[Data excerpts]
◇ ◇ ◇ ◇ ◇ ◇ ◇
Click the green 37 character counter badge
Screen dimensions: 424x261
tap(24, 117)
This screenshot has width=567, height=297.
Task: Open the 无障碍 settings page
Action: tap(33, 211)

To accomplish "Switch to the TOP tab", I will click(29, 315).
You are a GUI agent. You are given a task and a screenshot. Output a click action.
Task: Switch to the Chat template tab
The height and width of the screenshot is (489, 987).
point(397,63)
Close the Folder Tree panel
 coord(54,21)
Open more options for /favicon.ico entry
◇ ◇ ◇ ◇ ◇ ◇ ◇
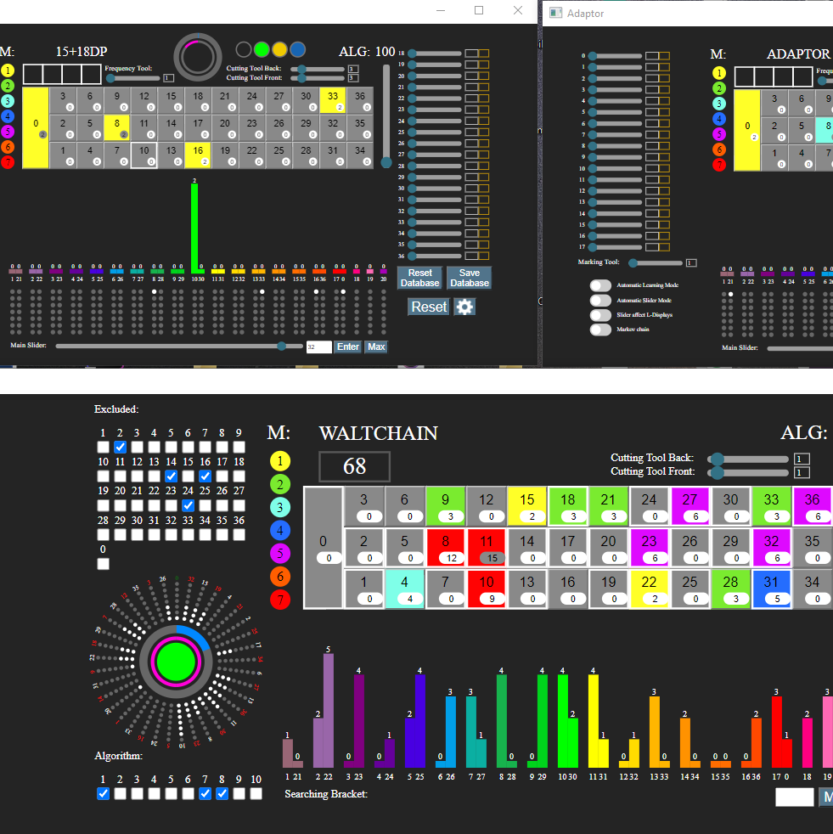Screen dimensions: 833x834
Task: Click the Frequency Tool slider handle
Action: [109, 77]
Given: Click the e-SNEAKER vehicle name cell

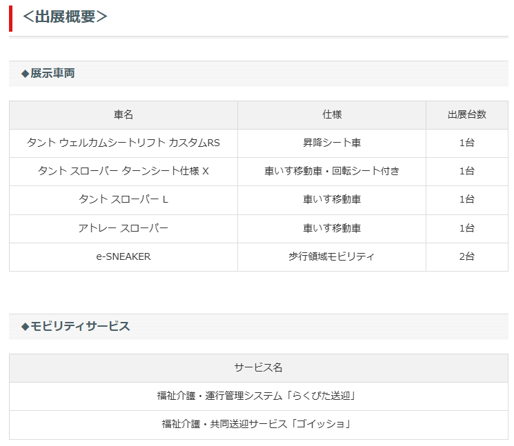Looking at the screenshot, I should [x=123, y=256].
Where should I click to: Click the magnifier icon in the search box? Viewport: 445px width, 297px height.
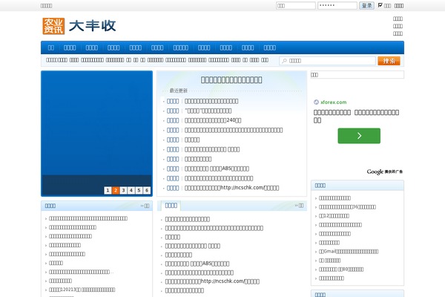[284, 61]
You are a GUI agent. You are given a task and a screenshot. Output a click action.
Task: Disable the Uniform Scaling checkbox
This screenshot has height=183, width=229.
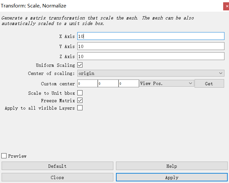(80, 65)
◇ ◇ ◇ ◇ ◇ ◇ ◇
● **PROBLEM TO SOLVE**
Retype only the lines above between the line with "Click the green 37 character counter badge" and the line with "Open more options for /favicon.ico entry", counting those two lines as well, and keep every character as it is.

● **FINISHED TASK**
Click the green 37 character counter badge
Screen dimensions: 424x261
tap(24, 117)
This screenshot has width=567, height=297.
Task: Open the 无障碍 settings page
Action: tap(33, 211)

To accomplish "Switch to the TOP tab", I will click(29, 315).
You are a GUI agent. You are given a task and a screenshot. Output a click action.
Task: Switch to the Chat template tab
The height and width of the screenshot is (489, 987).
point(397,63)
Close the Folder Tree panel
 coord(54,21)
Open more options for /favicon.ico entry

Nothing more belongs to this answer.